The process to obtain a LMIA is arduous for smaller growth companies, and navigating it can be difficult, as immigration lawyer Ronalee Carey describes:

Last month I sent a young woman back to Japan. She’d come to Canada as an international student first to finish high school, then to attend Sheridan College in their animation program. Her employer consulted me after their Labour Market Impact Assessment (LMIA), because her position was denied. They had been paying her the median wage for Ontario, as opposed to Ottawa, which was slightly higher. Meanwhile, they had no idea there were median wages specific to Ottawa. They offered her a raise and resubmitted the LMIA application.

But it was too late.

The young woman had been working on a post-graduate work permit. It had expired, and she’d applied for an extension. However, a positive LMIA was required for the extension. Ultimately, her work permit application was denied, because the new LMIA application had not yet been processed.

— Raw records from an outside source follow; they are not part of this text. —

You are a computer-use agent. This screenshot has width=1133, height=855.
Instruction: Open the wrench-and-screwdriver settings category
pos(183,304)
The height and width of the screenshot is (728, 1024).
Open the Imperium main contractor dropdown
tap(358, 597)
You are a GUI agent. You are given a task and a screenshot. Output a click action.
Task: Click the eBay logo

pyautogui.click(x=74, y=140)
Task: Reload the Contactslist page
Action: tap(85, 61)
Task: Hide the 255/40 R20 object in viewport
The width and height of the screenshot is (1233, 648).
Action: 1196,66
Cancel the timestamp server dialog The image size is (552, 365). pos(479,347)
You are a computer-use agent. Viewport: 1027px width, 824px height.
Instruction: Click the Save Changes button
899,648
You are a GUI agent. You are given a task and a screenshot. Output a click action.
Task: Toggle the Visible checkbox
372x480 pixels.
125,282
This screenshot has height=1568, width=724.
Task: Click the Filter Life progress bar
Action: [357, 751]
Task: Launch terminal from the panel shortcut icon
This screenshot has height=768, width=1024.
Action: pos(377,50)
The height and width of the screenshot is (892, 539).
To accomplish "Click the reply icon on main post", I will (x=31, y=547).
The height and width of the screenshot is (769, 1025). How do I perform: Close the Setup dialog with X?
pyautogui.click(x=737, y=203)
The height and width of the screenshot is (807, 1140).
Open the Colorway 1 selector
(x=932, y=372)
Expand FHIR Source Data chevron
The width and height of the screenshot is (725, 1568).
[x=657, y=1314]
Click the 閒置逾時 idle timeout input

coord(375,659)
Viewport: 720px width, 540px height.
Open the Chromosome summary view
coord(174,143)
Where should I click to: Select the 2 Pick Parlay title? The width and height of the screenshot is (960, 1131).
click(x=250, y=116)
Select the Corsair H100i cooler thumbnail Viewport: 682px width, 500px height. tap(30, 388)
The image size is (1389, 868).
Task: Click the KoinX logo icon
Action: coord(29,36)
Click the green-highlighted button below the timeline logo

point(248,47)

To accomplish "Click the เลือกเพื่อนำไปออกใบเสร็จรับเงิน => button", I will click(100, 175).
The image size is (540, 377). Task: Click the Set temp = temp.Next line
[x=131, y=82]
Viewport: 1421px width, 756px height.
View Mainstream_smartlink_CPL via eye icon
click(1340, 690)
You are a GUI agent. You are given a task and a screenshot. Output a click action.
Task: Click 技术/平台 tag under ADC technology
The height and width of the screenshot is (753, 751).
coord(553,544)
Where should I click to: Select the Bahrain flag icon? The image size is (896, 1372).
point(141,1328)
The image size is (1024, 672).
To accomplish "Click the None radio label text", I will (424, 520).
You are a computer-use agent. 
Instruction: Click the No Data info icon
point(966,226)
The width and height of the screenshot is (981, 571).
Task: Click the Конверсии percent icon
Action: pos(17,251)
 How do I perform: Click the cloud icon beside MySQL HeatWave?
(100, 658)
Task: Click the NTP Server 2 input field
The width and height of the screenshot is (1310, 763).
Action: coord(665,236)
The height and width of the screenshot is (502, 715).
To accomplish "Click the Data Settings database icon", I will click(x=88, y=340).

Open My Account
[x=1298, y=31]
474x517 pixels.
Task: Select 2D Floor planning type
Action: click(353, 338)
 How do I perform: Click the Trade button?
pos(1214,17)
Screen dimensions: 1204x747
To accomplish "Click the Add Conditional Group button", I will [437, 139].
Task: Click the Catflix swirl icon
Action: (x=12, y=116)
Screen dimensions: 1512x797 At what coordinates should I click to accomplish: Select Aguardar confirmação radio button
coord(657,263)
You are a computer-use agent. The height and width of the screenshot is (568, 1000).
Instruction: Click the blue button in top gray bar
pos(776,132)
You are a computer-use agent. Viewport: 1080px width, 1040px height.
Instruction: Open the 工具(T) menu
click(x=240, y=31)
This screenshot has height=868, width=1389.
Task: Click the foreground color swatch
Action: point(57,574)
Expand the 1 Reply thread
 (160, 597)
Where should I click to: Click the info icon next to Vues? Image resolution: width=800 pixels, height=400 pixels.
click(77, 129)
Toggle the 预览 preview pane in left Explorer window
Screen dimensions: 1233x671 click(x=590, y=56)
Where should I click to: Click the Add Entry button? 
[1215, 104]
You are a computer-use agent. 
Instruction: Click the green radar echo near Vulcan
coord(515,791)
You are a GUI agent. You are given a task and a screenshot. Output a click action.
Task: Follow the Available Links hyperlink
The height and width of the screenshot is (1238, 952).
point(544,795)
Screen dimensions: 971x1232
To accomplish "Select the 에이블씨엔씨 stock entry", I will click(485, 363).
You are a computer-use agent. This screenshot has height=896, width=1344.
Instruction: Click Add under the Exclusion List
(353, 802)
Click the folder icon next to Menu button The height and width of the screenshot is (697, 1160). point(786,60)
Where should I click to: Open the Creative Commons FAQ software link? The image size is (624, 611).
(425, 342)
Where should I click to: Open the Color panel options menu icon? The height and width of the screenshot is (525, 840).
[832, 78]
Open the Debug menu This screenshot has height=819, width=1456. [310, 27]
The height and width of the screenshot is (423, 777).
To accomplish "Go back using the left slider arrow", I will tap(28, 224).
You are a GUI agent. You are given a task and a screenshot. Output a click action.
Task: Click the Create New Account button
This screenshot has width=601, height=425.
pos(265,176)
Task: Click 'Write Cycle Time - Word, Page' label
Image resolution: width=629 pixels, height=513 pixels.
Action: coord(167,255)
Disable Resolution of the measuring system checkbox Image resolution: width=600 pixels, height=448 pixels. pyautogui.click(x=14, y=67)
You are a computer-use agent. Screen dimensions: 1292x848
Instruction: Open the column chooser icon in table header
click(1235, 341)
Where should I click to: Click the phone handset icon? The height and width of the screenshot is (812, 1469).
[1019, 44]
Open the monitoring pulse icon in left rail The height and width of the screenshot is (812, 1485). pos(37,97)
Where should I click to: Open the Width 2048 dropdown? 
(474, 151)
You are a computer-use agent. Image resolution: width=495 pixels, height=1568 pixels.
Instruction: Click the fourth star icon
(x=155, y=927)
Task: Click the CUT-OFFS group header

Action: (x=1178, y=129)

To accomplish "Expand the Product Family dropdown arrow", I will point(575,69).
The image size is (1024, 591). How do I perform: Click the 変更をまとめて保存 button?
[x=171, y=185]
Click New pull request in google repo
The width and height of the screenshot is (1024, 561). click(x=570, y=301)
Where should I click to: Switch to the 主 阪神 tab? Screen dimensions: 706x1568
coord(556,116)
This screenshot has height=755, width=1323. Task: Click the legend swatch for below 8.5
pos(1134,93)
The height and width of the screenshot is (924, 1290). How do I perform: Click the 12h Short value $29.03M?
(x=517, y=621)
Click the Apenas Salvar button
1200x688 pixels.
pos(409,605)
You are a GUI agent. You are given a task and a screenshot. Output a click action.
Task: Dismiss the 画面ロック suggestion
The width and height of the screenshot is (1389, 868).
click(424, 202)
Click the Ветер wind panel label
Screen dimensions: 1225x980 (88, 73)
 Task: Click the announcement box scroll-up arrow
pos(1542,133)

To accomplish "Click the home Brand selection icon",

And so on the plane she went.

These stories are all too common according to the tech firms I have spoken to. In order to obtain an LMIA, one must prove to the federal government that “there is a need for the foreign worker to fill the job you are offering and that there is no Canadian worker available to do the job.” Not only does this place a large burden on growth companies to convince a bureaucrat about the lack of Canadians for the position, it is also completely counterproductive for communities where there is a desperate need for young talent. Furthermore, it may be impossible for these companies to prove this point to the government’s satisfaction. As immigration lawyer Evan Green asked the Globe and Mail, “How do you prove for someone with [little] work experience that there is no Canadian to do the job?”

Southwestern Ontario is desperate for economic growth from startups. Startups are desperate for these talented workers. These workers are desperate to stay in Canada. Yet we are kicking them out. It makes absolutely no sense. If the federal government truly wants to help London and the rest of southwestern Ontario, the place to start is to recognize the region needs talented young people and to reform the Express Entry system to allow us to keep more of our graduates.